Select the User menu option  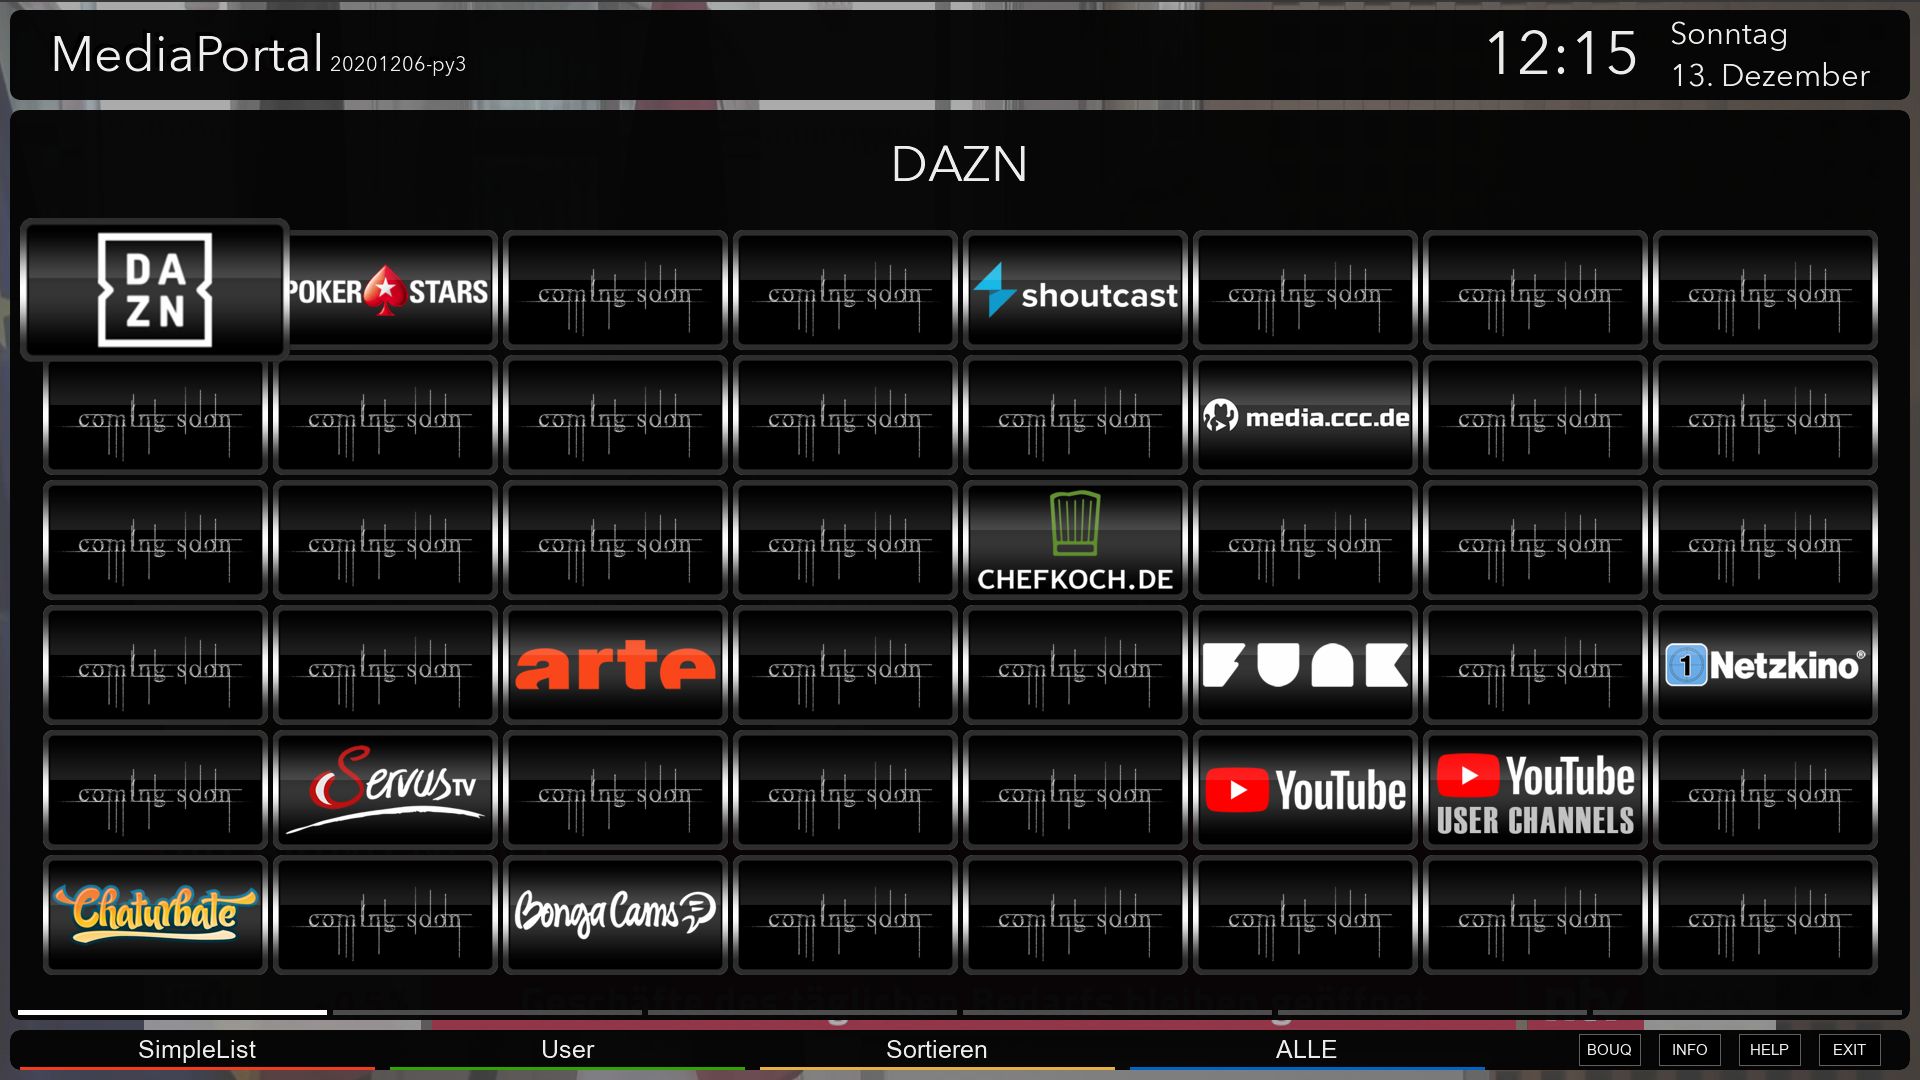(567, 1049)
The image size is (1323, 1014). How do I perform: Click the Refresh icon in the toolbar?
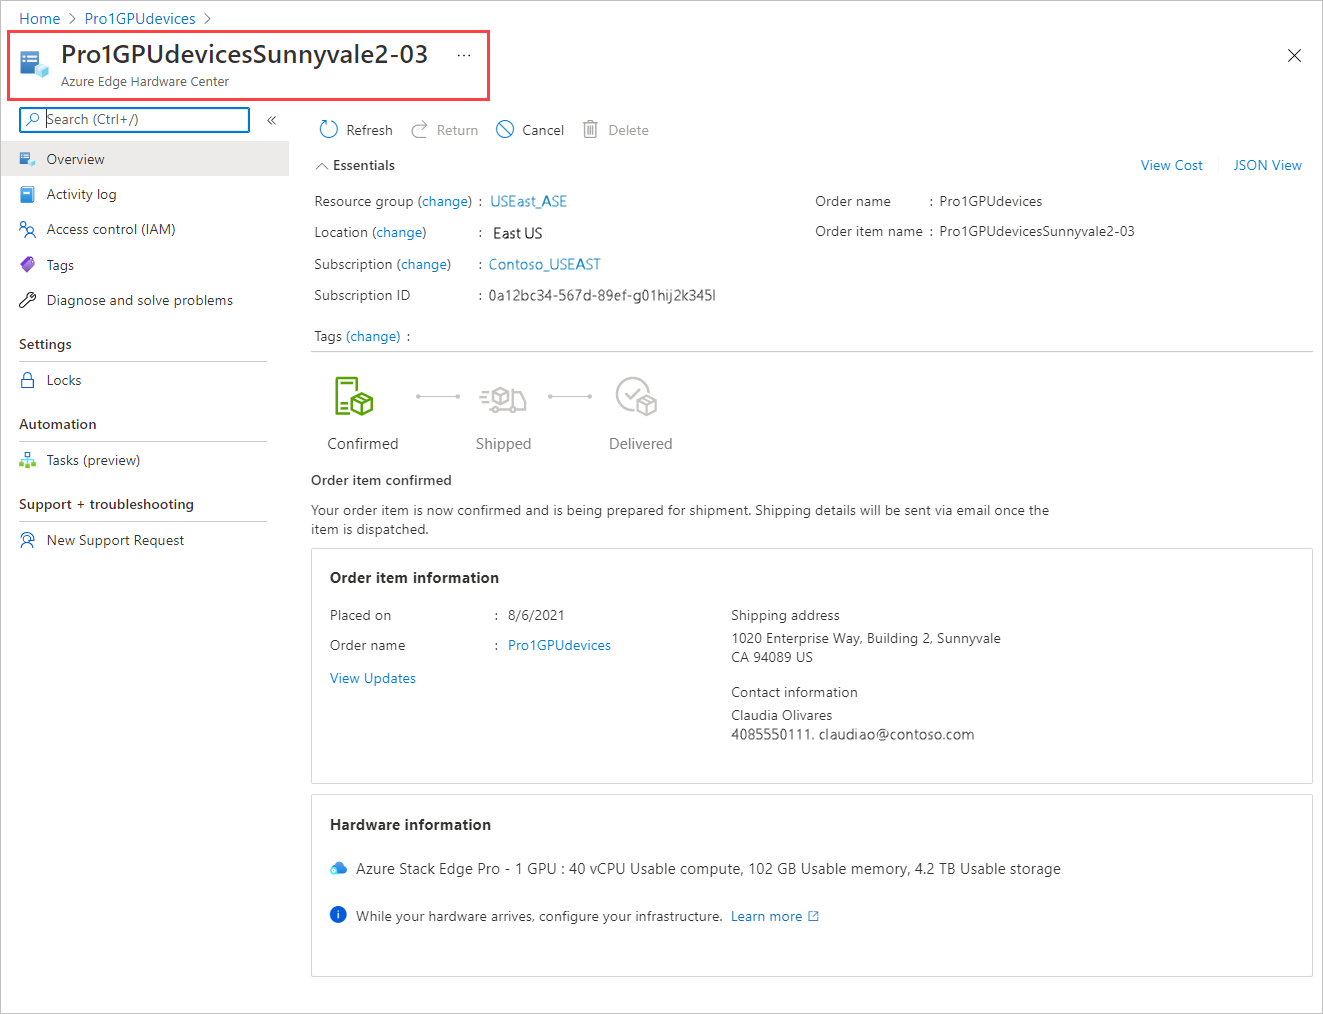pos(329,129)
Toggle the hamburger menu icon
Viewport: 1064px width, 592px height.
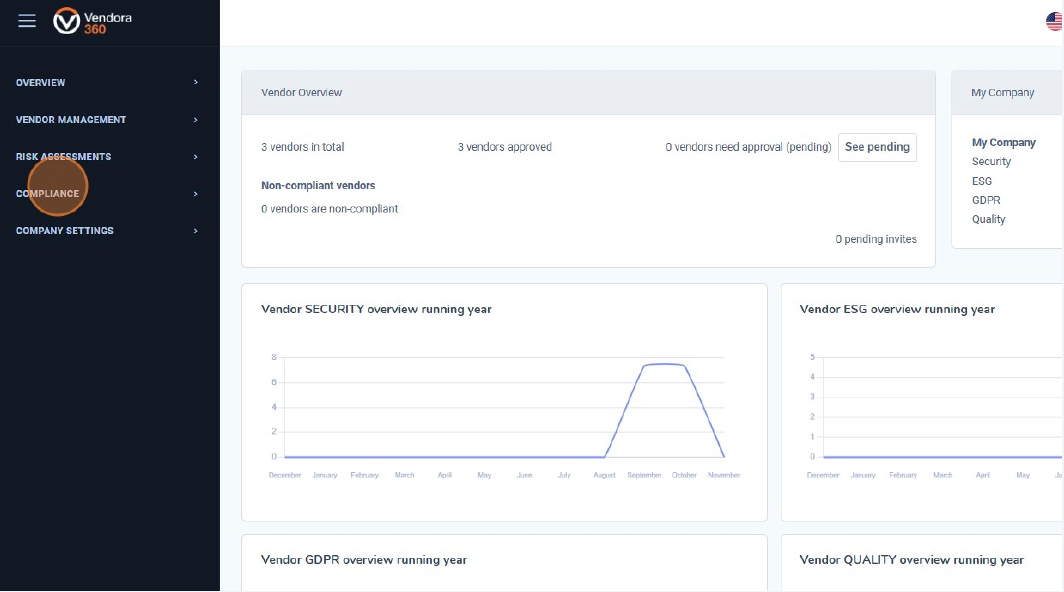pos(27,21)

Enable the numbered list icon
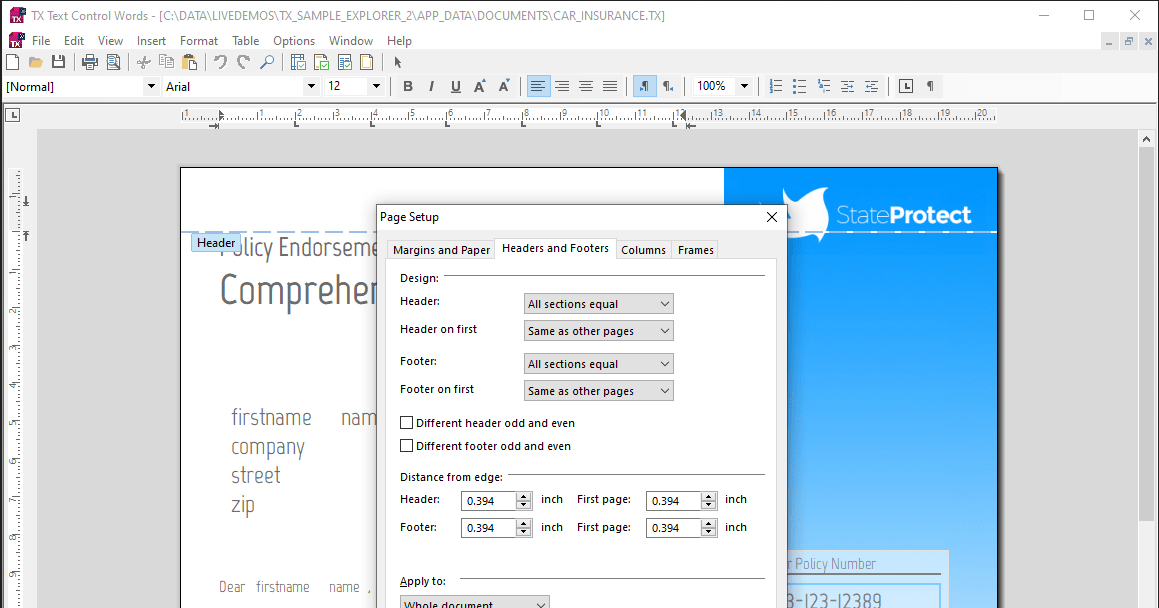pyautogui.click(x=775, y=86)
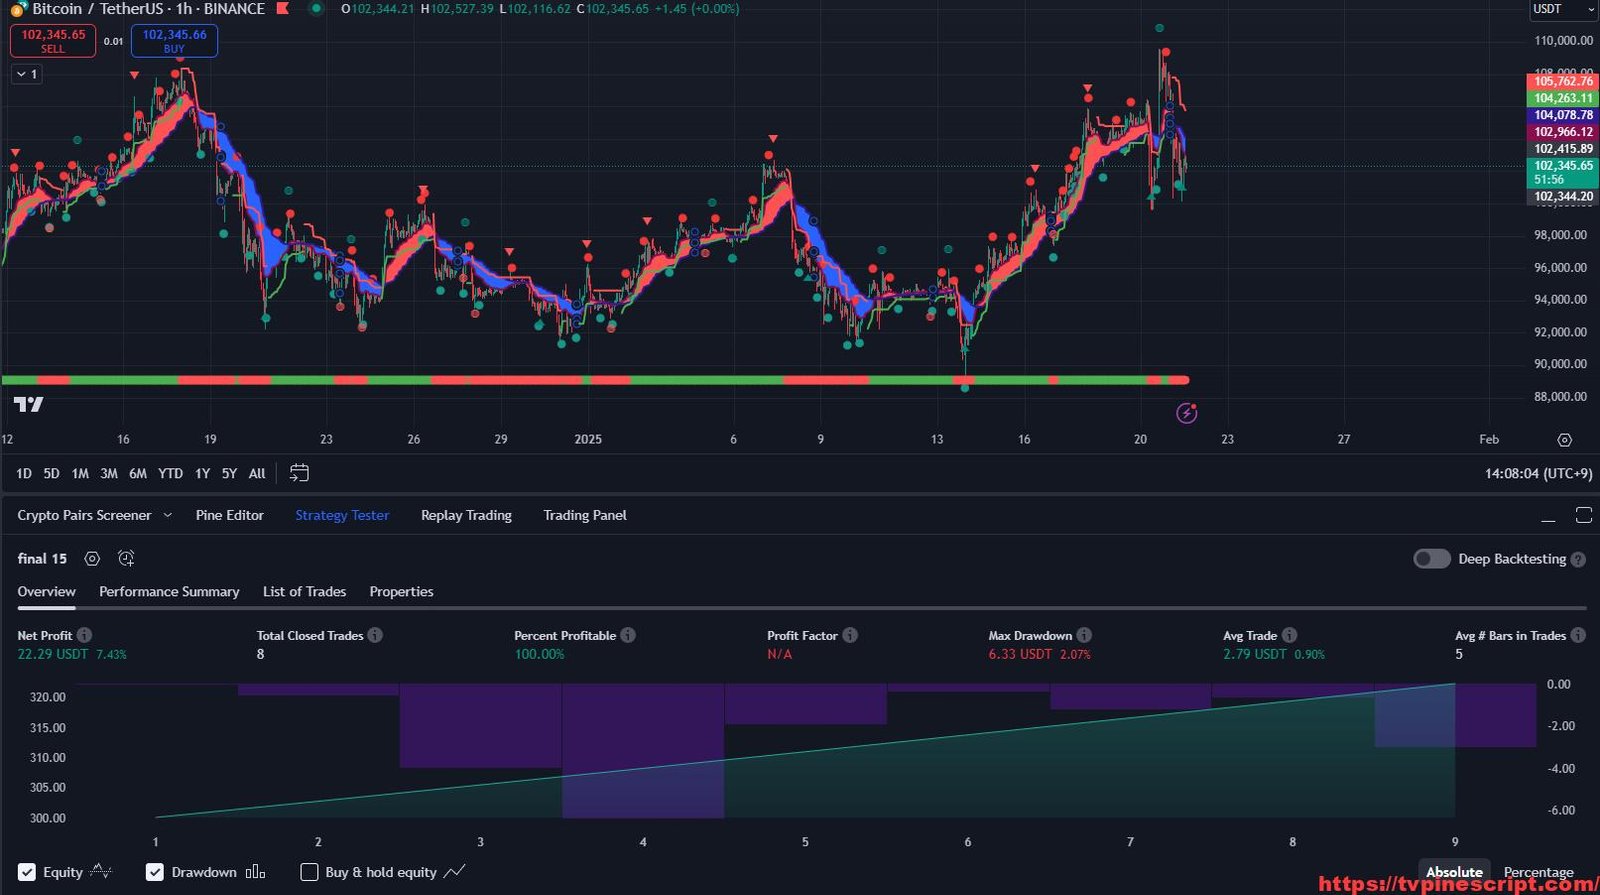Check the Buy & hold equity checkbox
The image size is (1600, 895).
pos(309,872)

▶ [WORK TO COMPLETE]: Copy out the records word for word, starting with the line that contains "Toggle the hamburger menu icon" and continuing through the last line of the records. Leave the pictures out.

▶ [ANSWER TO THE EXERCISE]:
Toggle the hamburger menu icon
Viewport: 1064px width, 592px height.
pos(27,21)

Enable the numbered list icon
pyautogui.click(x=775, y=86)
Check the Buy & hold equity checkbox
The image size is (1600, 895).
pos(309,872)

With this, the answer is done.